Day 2 of the IPFA-Fletcher conference featured several interesting and prominent speakers, including the Chairman and all the service chiefs or their representatives. I didn’t learn a great deal that I didn’t already know but came away with an increased sense that jointness (interoperability between the Army, Navy, Air Force, etc.) is now a reality rather than a buzzword. Indeed, they’re now searching for new terminology to capture the reality that the defense department must be seamlessly integrated with not only our allies and coalition partners (traditionally, “combined”) but also with non-military organizations in the U.S. (non-DOD intel, Homeland Security, etc.) and abroad.

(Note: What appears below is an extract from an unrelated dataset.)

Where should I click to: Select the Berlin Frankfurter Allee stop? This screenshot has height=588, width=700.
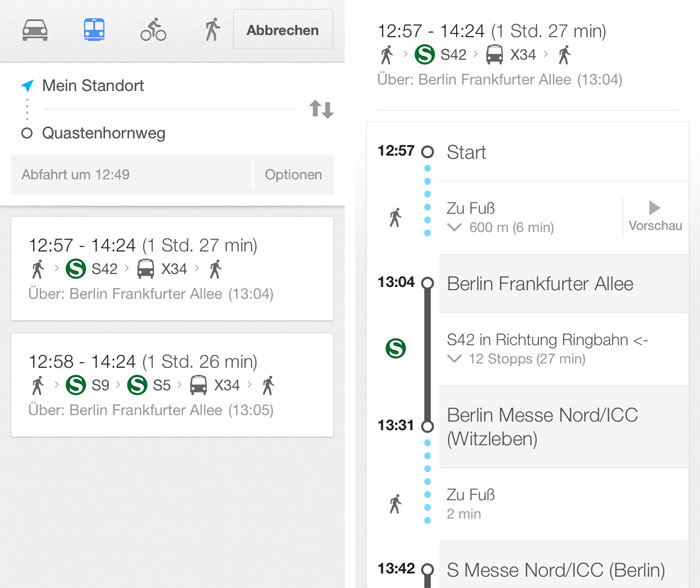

The opening session was a one-hour presentation by retired Vice Admiral Art Cebrowski, the Director of the Office of Force Transformation. He wrote the pionering piece on Network Centric Warfare which appeared in Proceedings a few years ago. His presentation is rather hard to encapsulate because he touched on so many concepts.

His main theme was that the rules by which we organize, train, and equip our military must transform. He continually used business analogies, noting that we are beyond the days of the industrial age military and even the on-time delivery model. Instead, he sees us moving toward a flat, non-hierarchical model that is infinitely adaptable. He notes that the high tech arena, while giving us awesome firepower and precision, creates an enormous burden on our C4ISR (command, control, communications, computers, intelligence, surveillance, and reconnaisance) and logistical capacity. The problem with ISR isn’t so much that we can’t get the information we need but rather that we can’t process it quickly enough. The end result, he believes, is that all soldiers–and indeed, all involved in defense loosely defined–in effect become intel analysts. He likens this to the evolution in telecom in the 1940s or so when the switchboard operator model for telephones was being overwhelmed. Over time, with the help of electronics, we all became our own telephone operators. And eventually our own installers. Likewise, our ability to fight at rapid pace means we constantly overshoot our own logistics, as happened in Operation Iraqi Freedom (OIF). To overcome this, the log train must shift to a push model, and get the stuff out before the troops need it, with units actually trading amongst themselves to fill needs and compensate for over- and under-supply.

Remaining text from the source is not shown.